Rüstem ve Söhrab'ın Trajedisi
"Kılıçların çatıştığı yerde, kader bir hüzün dokudu".
Aristotelese göre trajedi, kötü ve tamamlanmış bir hikayenin belli bir ölçüde güzel bir ifadeyle taklididir ve tüm parçaları aynı düzeyde güzelliğe sahiptir ve insanların duygularını yücelten dramatik bir formu vardır. Trajedi, insanın kader ve yaşamla mücadelesinin bir örneğidir. Trajedi, insanın kaderi ve başına gelenler karşısında güldüğü ancak sahip olamadığı ve kontrol edemediği bir şüphe ve üzüntü ile gülmenin bir örneğidir.

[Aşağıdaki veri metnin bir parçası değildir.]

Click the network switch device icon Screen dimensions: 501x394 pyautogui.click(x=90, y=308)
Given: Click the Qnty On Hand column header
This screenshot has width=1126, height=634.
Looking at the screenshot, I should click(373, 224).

Trajedide kahraman ölüme doğru gider ve diğerlerine sonsuzluk vermek ve diğer insanların yaşamlarına gerçekliği sağlamak için doğal ölümü kabul etmez, bunun yerine ölüm için başka bir manevi anlam sağlar. Ölümü kontrol eder ve kendi yanına çeker ve kabul eder. Bu hikayede Söhrab ölüme doğru gidendir. Aristoteles ayrıca kahramanın her zaman tamamen iyi veya tamamen kötü olmaması gerektiğine ve şansının kötülüğe dönüşmesi ve tepeden dibe inmesi gerektiğine inanır, bu da onun hayatındaki önemli olayları değiştirir ve trajedinin yolunu üzüntü ile doldurur ve bu üzüntü karaktere yüklenir. Bu hikayede üzüntü Rüstem'in üzerine yüklenmiştir. Hiç şüphesiz, Rüstem ve Söhrab'ın trajedisi, karakterlerin üzerine yüklenen üzüntü ve acıyla doludur ve büyük dramatik yönleriyle birlikte acı bir özle doludur.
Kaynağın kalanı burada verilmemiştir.